A.  The novel is THE LAST BUFFOON by my pseudonym Leonard Jordan, published by Belmont Tower in 1980, which is a very strange, vulgar and kind of disgusting story here and there, about a pulp fiction writer struggling to stay alive economically, sort of autobiographical one might say, and played for laughs.  The cover shows a photo of me standing in a trash barrel in Washington Square Park in Greenwich Village, which I always thought appropriate.  I’ve received much fan mail for THE LAST BUFFOON, and many people have found it amusing.  It was optioned twice previously for movies but no movie ever was made.  I’m hoping this one will appear on the silver screen so that I finally can have a big payday.
Q. I should have asked you last time.
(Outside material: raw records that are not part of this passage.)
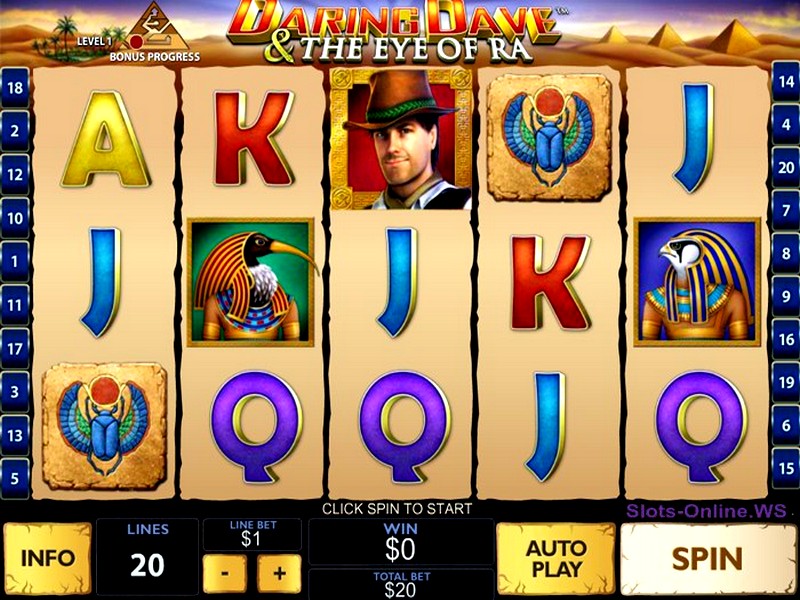This screenshot has height=600, width=800.
Task: Increase line bet with plus button
Action: [279, 573]
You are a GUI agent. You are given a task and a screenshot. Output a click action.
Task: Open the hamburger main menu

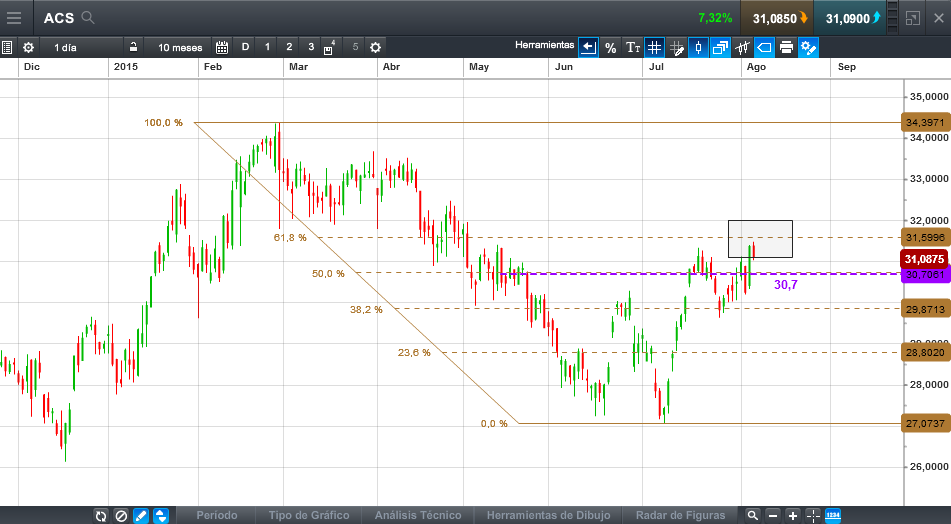[x=14, y=18]
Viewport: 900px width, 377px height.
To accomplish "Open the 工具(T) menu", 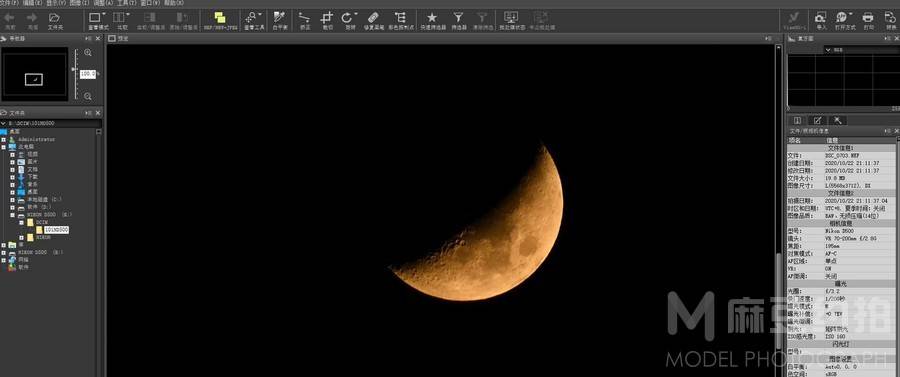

Are you working on a book now? 
A.  I’m working on four books:
1.  A mystery/romance set in New York City 1961, first year of the Civil War.
2.  A mystery set in NYC 1995, about a disgraced NYPD cop charged with a murder he did not commit.
3.  A romantic comedy set in New York City and Miami during the mid 1980s, based loosely on my first disastrous marriage.
4.  A non-fiction memoir of my three years as caseworker with the NYC Administration for Children’s Services (1997-2000), which totally disillusioned me about the ability of government to solve poverty and related social problems.
All these four books are in final editing stages.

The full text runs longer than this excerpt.